▶ _Directive 1_: Decide whether each statement agrees with the totalitarian democracy text. Answer yes or no, and quote the deciding words of the text. (a) The speech was delivered at the convention of the National Religious Broadcasters. (b) Rousseau is named as the prophet of totalitarian democracy. (c) Totalitarian democracy is described as usually religious in character.
▶ _Directive 2_: Reproduce the stretch of the totalitarian democracy text from "Totalitarian democracy is almost" through "progress toward perfection.".

▶ _Text section_:
__________________________________________________

Totalitarian Democracy

In a speech last Wednesday (2/26/20) at the convention of the National Religious Broadcasters, Attorney General William Barr offered an insightful analysis of our current ideological divisions.

He said much that's worth contemplating, but one passage was particularly well-crafted. In it Mr. Barr critiques our slide toward statism, or what he calls totalitarian democracy.

Here's the passage:
Under our system of liberal democracy, the role of government is not to forcibly remake man and society. The government has the far more modest purpose of preserving the proper balance of personal freedom and order necessary for a healthy civil society to develop and individual humans to flourish.

But just as our robust vision of liberal democracy came to fruition in 1789, another conflicting vision was taking shape. This has been referred to as “totalitarian democracy.” Its prophet was Rousseau, and its first fruit was the French Revolution. In the two centuries since, totalitarian democratic movements of both the right and the left have appeared.

Totalitarian democracy is based on the idea that man is naturally good, but has been corrupted by existing societal customs, conventions, and institutions. The path to perfection is to tear down these artifices and restore human society to its natural condition.

This form of democracy is messianic in that it postulates a preordained, perfect scheme of things to which men will be inexorably led. Its goals are earthly and they are urgent. Although totalitarian democracy is democratic in form, it requires an all-knowing elite to guide the masses toward their determined end, and that elite relies on whipping up mass enthusiasm to preserve its power and achieve its goals.

Totalitarian democracy is almost always secular and materialistic, and its adherents tend to treat politics as a substitute for religion. Their sacred mission is to use the coercive power of the state to remake man and society according to an abstract ideal of perfection. The virtue of any individual is defined by whether they are aligned with the program. Whatever means used are justified because, by definition, they will quicken the pace of mankind’s progress toward perfection.

__________________________________________________

▶ _Data segment_:
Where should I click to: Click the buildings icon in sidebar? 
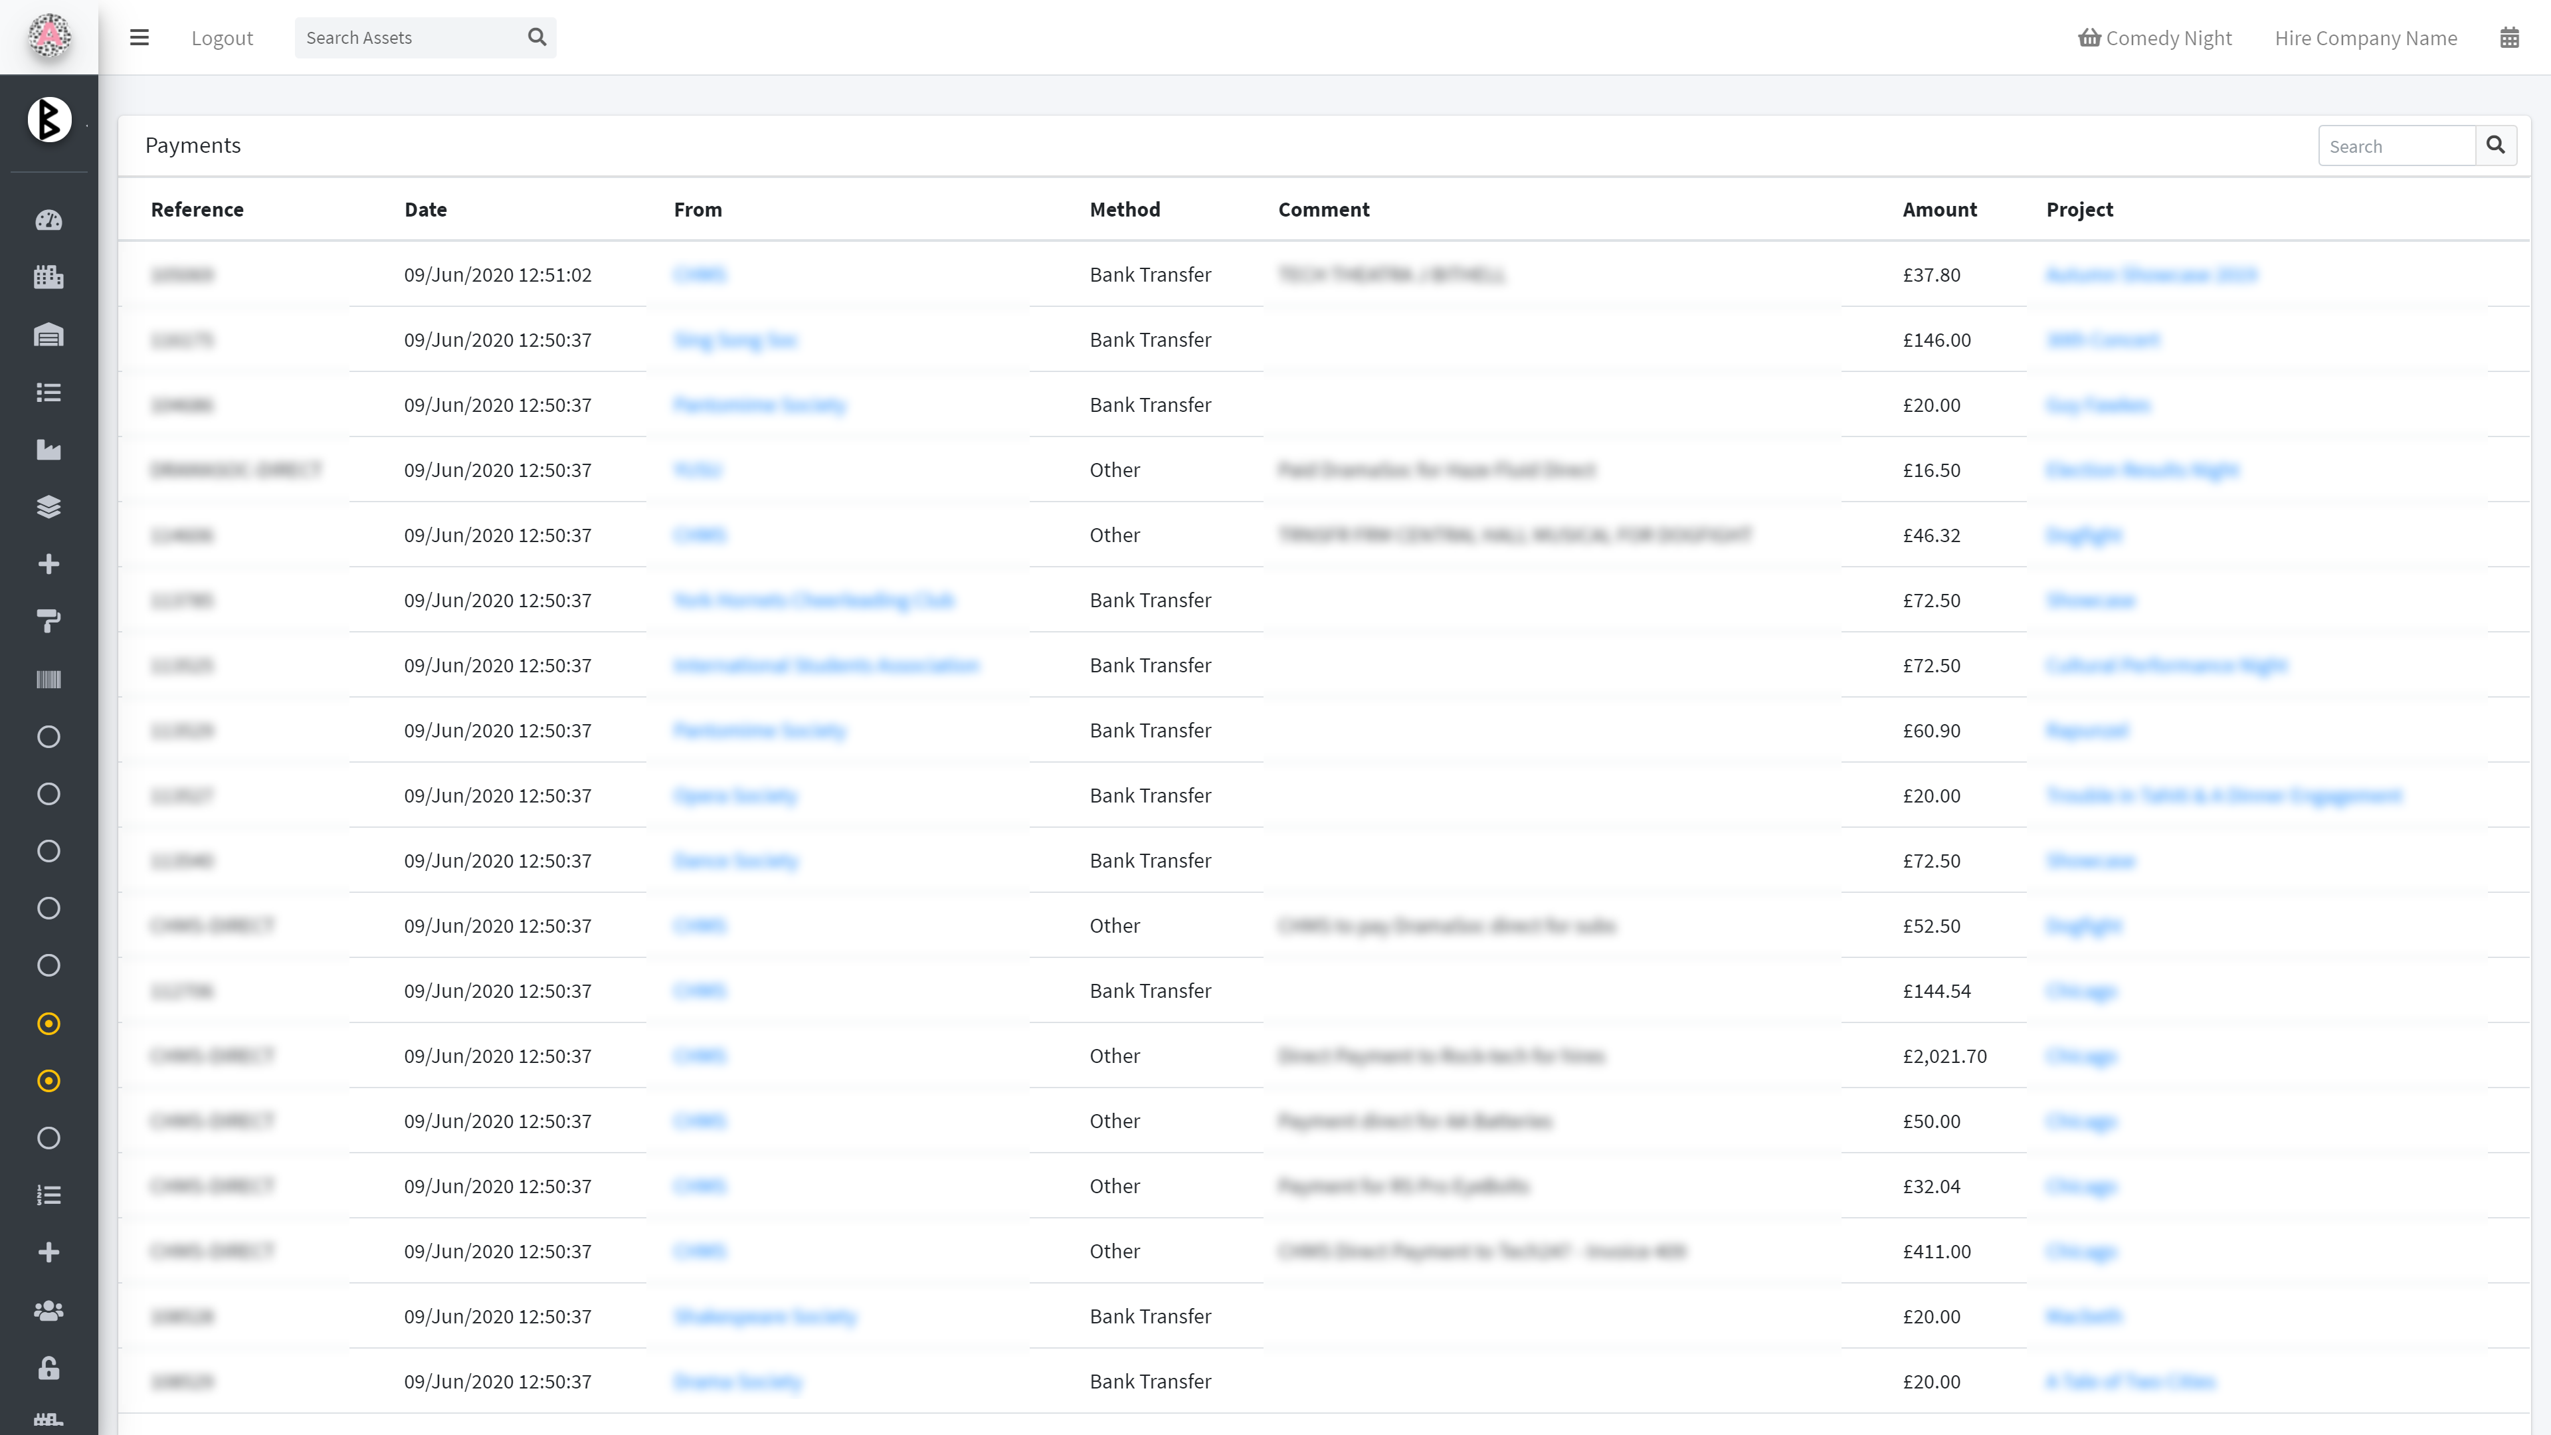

__________________________________________________

▶ _Full solution 1_:
(a) Yes: "at the convention of the National Religious Broadcasters"
(b) Yes: "Its prophet was Rousseau"
(c) No: "Totalitarian democracy is almost always secular and materialistic"

▶ _Full solution 2_:
Totalitarian democracy is almost always secular and materialistic, and its adherents tend to treat politics as a substitute for religion. Their sacred mission is to use the coercive power of the state to remake man and society according to an abstract ideal of perfection. The virtue of any individual is defined by whether they are aligned with the program. Whatever means used are justified because, by definition, they will quicken the pace of mankind’s progress toward perfection.